Cashing in Two Small Pensions in UK

LiferT

Registered User
Messages
25
Hi

I wonder if anyone can help.

I am 58 and have an occupational (Defined Contribution) pension with a main Irish pension provider.

I worked in the UK many years ago and have 2 very small private pensions valued at £7,000 and £12,500 respectively. The annual pension from these will be insignificant and I would like to either cash them in or transfer them to my main Irish based pension fund.

I am working currently and plan to retire at 65 years. I pay tax at the marginal rate.

Should I cash the pensions in now, take 25% tax free lump sum and pay tax on the remainder? Will the tax paid be paid on my Irish income or UK (zero) income?

Alternatively, should I wait until I retire, and cash out the funds, and pay tax at the rate applied to my very much reduced retirement income.

Is transferring the UK to my Irish pension fund a viable alternative, or will the fees charged be prohibitive?

Many thanks in advance for your assistance.

LT
 
A friend cashed in a UK pension last year, 40% tax was deducted in UK then in Ireland he had to pay a small amount of USC on it. He then reclaimed some of the UK tax on a form downloaded from the HMRC website as he was on the lower tax bracket.

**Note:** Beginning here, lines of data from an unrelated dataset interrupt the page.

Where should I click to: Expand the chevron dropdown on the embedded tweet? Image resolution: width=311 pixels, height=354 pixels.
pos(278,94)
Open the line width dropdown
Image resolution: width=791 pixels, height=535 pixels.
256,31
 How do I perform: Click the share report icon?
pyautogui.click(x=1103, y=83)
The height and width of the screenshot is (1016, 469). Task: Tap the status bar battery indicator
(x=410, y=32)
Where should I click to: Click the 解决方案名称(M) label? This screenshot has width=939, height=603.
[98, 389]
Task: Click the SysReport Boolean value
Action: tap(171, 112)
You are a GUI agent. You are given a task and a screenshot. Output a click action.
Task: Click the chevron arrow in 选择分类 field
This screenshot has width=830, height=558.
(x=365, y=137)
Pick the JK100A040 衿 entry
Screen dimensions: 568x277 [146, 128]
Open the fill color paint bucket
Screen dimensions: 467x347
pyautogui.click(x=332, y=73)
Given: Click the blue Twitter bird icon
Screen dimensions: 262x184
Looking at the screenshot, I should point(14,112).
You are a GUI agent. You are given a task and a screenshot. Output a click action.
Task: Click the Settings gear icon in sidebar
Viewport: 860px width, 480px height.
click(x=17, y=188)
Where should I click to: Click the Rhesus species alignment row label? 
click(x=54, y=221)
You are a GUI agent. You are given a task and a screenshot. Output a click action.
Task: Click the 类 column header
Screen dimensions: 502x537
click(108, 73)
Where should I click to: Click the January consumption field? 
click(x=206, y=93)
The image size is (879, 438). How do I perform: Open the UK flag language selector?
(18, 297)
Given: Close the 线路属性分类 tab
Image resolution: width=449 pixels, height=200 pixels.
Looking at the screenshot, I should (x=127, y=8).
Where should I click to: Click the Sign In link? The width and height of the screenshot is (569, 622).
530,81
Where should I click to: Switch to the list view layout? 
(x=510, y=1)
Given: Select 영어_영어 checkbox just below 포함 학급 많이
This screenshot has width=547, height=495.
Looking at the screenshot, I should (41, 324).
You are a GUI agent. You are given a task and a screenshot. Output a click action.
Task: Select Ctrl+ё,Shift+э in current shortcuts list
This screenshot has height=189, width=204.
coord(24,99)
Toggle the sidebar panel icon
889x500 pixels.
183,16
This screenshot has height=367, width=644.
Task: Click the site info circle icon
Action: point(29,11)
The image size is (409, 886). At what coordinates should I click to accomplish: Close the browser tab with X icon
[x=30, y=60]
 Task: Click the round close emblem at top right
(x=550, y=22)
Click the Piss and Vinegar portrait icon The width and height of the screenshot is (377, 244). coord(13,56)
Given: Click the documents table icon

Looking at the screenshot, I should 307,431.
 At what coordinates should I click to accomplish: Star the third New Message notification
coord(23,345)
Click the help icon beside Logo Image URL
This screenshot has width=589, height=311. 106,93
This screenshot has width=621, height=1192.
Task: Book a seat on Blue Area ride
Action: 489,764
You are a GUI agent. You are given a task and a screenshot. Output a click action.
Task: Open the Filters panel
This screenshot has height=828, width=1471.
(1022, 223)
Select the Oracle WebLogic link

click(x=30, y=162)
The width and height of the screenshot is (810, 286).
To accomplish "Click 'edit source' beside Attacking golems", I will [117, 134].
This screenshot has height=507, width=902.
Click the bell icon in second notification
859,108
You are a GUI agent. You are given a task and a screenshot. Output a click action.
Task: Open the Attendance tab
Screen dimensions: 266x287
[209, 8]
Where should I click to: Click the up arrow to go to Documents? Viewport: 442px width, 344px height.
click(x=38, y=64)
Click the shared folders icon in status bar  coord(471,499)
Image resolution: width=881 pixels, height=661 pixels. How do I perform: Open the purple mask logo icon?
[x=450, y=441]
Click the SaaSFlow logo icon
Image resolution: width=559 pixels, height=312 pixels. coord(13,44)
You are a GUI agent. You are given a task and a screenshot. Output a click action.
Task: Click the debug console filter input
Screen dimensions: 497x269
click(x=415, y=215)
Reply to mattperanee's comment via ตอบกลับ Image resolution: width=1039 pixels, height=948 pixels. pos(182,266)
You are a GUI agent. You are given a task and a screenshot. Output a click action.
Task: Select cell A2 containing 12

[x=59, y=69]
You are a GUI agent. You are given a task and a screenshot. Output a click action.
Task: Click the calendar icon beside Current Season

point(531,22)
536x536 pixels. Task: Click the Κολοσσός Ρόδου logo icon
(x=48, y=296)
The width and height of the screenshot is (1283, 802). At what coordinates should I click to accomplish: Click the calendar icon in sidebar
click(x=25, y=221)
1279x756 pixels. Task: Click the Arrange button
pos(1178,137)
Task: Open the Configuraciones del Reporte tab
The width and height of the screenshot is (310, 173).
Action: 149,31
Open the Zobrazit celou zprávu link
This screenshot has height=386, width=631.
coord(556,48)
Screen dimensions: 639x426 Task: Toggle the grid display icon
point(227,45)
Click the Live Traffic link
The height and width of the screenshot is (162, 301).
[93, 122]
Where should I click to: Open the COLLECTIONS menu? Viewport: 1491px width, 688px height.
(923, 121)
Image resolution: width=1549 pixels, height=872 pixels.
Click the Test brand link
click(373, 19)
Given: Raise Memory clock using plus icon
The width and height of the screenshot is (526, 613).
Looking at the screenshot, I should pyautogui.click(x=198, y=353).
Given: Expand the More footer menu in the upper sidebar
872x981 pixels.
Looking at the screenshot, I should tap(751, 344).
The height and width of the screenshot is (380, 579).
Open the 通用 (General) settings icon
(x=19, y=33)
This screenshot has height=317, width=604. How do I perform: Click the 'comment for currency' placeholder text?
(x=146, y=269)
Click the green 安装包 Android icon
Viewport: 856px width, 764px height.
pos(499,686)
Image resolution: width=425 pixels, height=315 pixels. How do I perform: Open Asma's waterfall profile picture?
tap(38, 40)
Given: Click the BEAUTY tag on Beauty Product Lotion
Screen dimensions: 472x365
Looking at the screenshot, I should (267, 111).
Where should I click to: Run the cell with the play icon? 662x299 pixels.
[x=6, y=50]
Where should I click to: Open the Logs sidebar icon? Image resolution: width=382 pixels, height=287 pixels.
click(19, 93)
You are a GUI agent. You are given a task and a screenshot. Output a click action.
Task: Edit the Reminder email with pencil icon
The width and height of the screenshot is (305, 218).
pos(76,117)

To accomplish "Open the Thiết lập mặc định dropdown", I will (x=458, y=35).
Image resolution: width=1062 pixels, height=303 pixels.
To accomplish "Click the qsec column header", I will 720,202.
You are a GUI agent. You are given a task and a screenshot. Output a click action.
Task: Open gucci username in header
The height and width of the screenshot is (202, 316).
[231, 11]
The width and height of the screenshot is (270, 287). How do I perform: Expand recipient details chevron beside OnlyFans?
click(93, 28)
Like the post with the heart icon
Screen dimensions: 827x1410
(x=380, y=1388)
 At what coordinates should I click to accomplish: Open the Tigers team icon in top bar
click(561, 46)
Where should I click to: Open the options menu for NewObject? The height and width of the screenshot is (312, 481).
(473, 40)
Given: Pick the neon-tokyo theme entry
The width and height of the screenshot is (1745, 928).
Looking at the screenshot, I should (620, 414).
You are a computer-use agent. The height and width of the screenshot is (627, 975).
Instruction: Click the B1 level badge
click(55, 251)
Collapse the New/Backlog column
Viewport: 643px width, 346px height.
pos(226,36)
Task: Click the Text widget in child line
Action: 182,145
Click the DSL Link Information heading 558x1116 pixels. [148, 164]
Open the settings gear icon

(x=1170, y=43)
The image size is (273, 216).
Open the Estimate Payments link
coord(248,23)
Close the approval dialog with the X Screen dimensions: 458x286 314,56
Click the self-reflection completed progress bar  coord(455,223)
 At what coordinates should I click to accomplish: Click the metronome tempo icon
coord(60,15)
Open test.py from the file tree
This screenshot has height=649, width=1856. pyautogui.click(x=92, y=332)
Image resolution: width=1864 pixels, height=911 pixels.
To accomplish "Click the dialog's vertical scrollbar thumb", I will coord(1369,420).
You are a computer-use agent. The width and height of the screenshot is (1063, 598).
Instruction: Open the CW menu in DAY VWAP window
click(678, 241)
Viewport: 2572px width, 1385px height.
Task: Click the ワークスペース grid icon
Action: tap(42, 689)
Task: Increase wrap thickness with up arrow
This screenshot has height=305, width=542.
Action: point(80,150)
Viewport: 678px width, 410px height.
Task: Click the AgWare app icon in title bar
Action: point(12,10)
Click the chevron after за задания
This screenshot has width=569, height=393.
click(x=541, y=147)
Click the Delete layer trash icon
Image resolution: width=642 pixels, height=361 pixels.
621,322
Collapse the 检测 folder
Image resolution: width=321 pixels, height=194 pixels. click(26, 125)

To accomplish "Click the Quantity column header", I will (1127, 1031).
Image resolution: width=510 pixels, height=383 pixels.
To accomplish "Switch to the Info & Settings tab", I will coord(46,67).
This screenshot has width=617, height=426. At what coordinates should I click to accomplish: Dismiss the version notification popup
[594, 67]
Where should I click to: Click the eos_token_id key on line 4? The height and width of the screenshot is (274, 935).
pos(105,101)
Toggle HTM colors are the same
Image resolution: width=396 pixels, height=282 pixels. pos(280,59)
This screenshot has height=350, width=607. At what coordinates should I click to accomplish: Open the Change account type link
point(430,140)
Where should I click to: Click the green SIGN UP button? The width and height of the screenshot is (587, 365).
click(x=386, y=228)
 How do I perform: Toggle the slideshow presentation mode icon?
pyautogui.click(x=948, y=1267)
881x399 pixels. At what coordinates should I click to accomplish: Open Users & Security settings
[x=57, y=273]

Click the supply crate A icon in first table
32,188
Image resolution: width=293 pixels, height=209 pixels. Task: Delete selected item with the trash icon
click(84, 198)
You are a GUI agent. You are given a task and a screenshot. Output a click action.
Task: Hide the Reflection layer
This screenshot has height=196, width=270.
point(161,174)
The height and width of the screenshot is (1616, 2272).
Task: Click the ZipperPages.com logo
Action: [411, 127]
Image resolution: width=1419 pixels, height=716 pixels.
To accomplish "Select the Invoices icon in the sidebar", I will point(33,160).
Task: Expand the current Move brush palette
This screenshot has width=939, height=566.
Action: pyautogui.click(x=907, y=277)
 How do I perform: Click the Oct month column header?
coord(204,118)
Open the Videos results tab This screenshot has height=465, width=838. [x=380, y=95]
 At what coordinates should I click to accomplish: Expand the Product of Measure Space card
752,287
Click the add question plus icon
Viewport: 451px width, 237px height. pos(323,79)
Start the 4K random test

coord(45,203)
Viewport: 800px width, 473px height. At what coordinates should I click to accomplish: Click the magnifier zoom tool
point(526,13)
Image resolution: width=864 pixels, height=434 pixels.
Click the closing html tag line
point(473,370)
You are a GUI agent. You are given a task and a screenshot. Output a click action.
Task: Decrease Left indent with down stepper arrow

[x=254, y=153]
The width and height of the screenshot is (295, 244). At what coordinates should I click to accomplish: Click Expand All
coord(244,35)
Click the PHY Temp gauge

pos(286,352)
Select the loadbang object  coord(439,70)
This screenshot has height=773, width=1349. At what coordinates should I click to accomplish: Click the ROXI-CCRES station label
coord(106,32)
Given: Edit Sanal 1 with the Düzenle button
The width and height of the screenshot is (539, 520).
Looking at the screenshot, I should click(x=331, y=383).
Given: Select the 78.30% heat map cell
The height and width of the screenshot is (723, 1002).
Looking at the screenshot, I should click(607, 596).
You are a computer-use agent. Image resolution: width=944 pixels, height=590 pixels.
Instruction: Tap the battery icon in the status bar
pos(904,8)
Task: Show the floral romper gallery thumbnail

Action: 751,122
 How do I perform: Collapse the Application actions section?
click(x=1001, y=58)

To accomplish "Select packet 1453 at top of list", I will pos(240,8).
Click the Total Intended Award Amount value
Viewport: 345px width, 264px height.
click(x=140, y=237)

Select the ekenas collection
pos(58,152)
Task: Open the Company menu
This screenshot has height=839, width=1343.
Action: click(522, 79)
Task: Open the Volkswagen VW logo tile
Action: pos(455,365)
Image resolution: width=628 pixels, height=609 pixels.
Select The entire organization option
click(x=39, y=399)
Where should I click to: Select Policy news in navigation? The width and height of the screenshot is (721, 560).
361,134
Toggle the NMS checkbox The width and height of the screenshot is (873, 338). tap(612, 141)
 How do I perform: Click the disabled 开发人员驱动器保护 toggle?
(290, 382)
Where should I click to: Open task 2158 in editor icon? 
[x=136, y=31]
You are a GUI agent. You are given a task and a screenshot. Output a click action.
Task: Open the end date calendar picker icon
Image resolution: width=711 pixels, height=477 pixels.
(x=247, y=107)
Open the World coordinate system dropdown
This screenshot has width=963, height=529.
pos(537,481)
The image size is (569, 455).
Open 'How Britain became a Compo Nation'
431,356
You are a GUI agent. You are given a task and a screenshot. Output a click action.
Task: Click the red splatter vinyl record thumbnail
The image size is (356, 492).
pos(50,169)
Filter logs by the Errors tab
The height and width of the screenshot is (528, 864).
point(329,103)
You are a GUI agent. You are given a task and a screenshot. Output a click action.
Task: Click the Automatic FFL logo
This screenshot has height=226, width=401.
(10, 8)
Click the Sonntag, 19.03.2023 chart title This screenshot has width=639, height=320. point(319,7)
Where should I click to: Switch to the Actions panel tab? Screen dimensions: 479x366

It makes no difference whether you take money now or when you retire but if you leave it be, it will hopefully continue to grow.
 
Worth looking as well to see if you have any entitlement to the UK state pension and what that does to your Irish one.
 
If you don't need the additional income for the next 7 years, I wouldn't be inclined to draw the pensions down now.

  • You can leave the funds where they are and draw them at 65.
  • If your current DC scheme can accept transfers from the UK, you may be able to transfer the funds into it. You'd have to ask the scheme administrators if it can accept such a transfer and give them details of the UK funds.
  • Alternatively you can transfer them into personal policies here in Ireland.
There are quite a number of factors to be considered in deciding which of the above three options is best. Taxation, charges, options at retirement, currency exchange (now or later), fund choice ... ideally you would need to evaluate the three options under each of these headings before making a decision.

Regards,

Liam
www.ferga.com
 
Hi All

Many thanks for taking the time to respond to my query.

I think that I will do nothing until I reach 65. I will then take the 25% cash free lump sum from each of the UK pensions and take the remainder of each in cash which will be taxable. Hopefully I will only need to pay tax at the lower rate on the remainder.

Does anyone know whether the tax rate that will be applied will be based on the year that I draw down the cash i.e. when I am retired at 65, or based on my income from the previous year, when I will be working full time and paying tax at 40%?.